私が話すより、グランドギルドマスターのルフィナさんの方が圧倒的に説明が上手いし、私の知らない知識も補って話してくれている。
私と先代、ルフィナさんの後ろでさっきから頷くだけ。
「本当に、私が間に合ってよかったです。最下層のベルフェゴールさんが捕らえられていた部屋までの道は、天井から壁まで全面ワープのL字通路。きゅうけいさんでも通行手段がなかったから、ホーリードラゴンの姿で移動しました」
「なんつー意地の悪いダンジョン……飛べない種族はどうあがいても通れない上、あたしらみたいなでかい古竜じゃ壁にぶつかって戻されちまうってか……」
「そう。レベルが上がったところで、下層付近はなかなか難しかったと思う。人間なら四桁のレベルになった上で、モンスターテイマーが最低条件になるでしょうね。その方向でダンジョン攻略情報と生息モンスターをまとめて、攻略に必要な情報とレベルをまとめます」
なるほど、ルフィナさん自ら調査して、その豊富な知識で攻略情報をまとめて世界中のギルドマスターにデータを送るというわけだ。

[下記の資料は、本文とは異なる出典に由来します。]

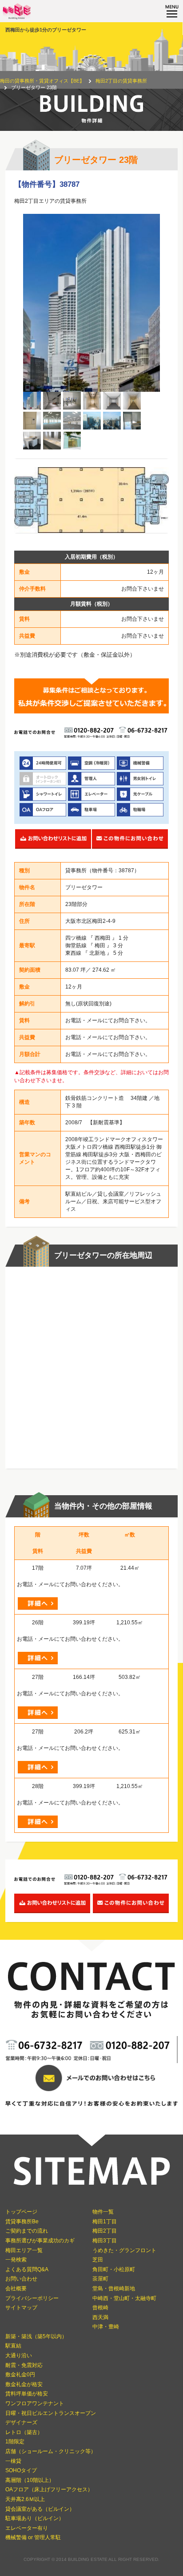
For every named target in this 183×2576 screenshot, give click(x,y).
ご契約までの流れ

世界共通の『ダンジョン攻略必要レベル』というやつ、こうやって調査・共有されていくんだね。
「宝を持ち出した後だということも付け加えると、無謀に挑戦して死ぬ人も減るでしょう」
最後にそう言った瞬間、マモンさんの首がぐるっと回った。コワイ!
「今……宝と言いましたかネ?」
「マモンさん、それに関してはベルフェゴールのお二人から話を聞いてくださいね。元々きゅうけいさんから提案されたので」
ルフィナさんがここで私にぶんなげた!
マモンさんの眼力が、すっごい! くわっと見開いて、めっちゃこっち見てる!
そそそそうでした、マモンさんは強欲の魔王。
相手の持っている物は「殺してでも うばいとる」というぐらい本来ならば欲深い魔王でしたっ!
今は『無傷で寿命を迎えた古竜の長のパーツ』という究極のお宝のために協力関係にあるので、全力で守ってくれる頼れる魔王様だけど!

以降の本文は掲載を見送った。